More steel and less paper would make for a stronger U.S. economy, and the energy industry is poised to contribute to an industrial renaissance that would bring such change about for the benefit of all, Alcoa Inc.’s David Ciarlone told a GasMart 2010 audience in Chicago earlier this month.

He called for less emphasis on financial services, i.e., “paper,” and other industries that do not produce physical products and a resurgence in manufacturing, which can provide jobs that would lift the “flat-lined” incomes of the middle class.

“…[I]f we are to realize the promise of this opportunity, we need to pay attention and we need to expand our focus,” said Ciarlone, who is Alcoa’s manager of Global Energy Services. “We need to act with common sense, and our watchword needs to be ‘sustainability.'”

To that end the emerging renewable and conventional energy industries can help. For instance, Ciarlone said, wind turbines and natural gas pipelines require steel; solar panels and lightweight vehicles need aluminum; and “we will need to reinvent everything from batteries to bearings.

“All of these are energy-intensive enterprises that will require energy supplies that are affordable, stable and predictable.”

The fuel for the industrial renaissance can and should be natural gas, Ciarlone said, particularly the abundant supplies available from homegrown gas shale plays such as the Marcellus, Haynesville, Fayetteville and Barnett, to name a few.

“Depending upon the estimates you believe, the newly developed technologies to find and produce shale gas promise a source of domestic supply that could easily satisfy at least 100 years of our present demand,” Ciarlone said.
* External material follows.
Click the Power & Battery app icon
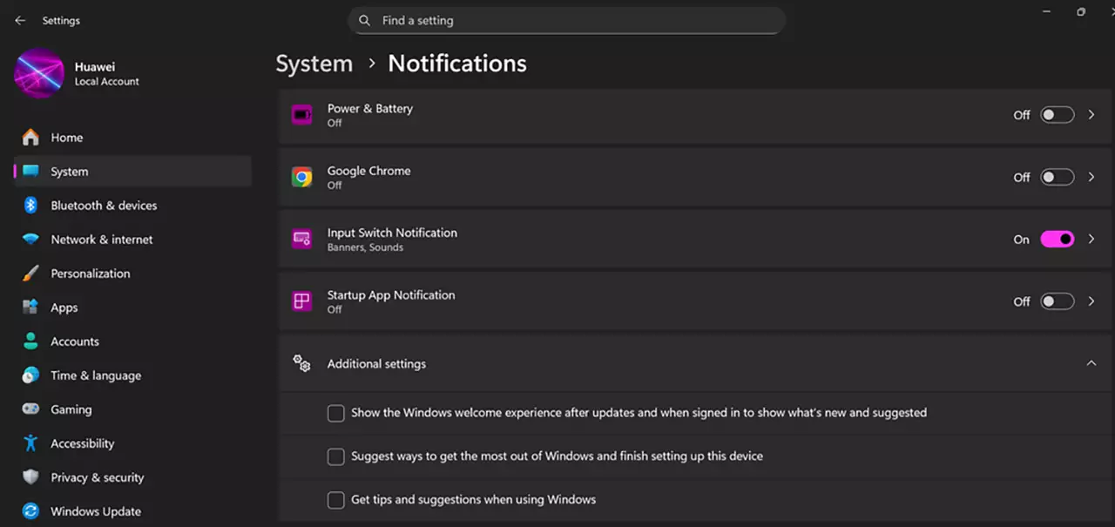302,115
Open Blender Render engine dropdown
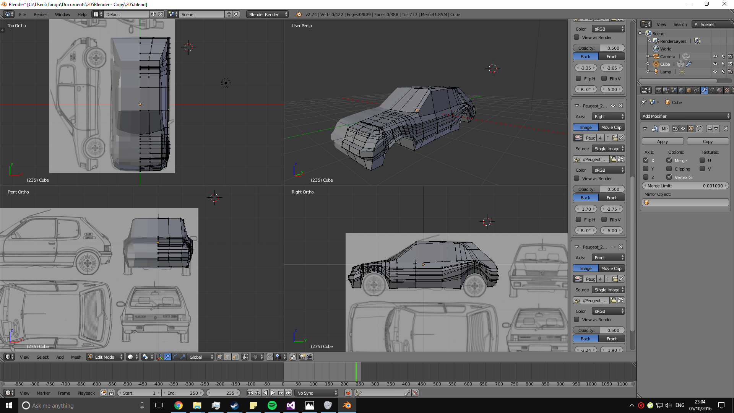Viewport: 734px width, 413px height. tap(268, 14)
He called for common-sense regulation of pipelines as well as exploration and production activities. “We certainly need the gas and jobs they generate, and the states clearly need the revenues,” he said. “But if we hope to sustain access to these resources over their projected 100-year supply life, we need to earn and maintain the confidence of the public. We cannot afford to spill our fracing fluids or ravage the countryside.”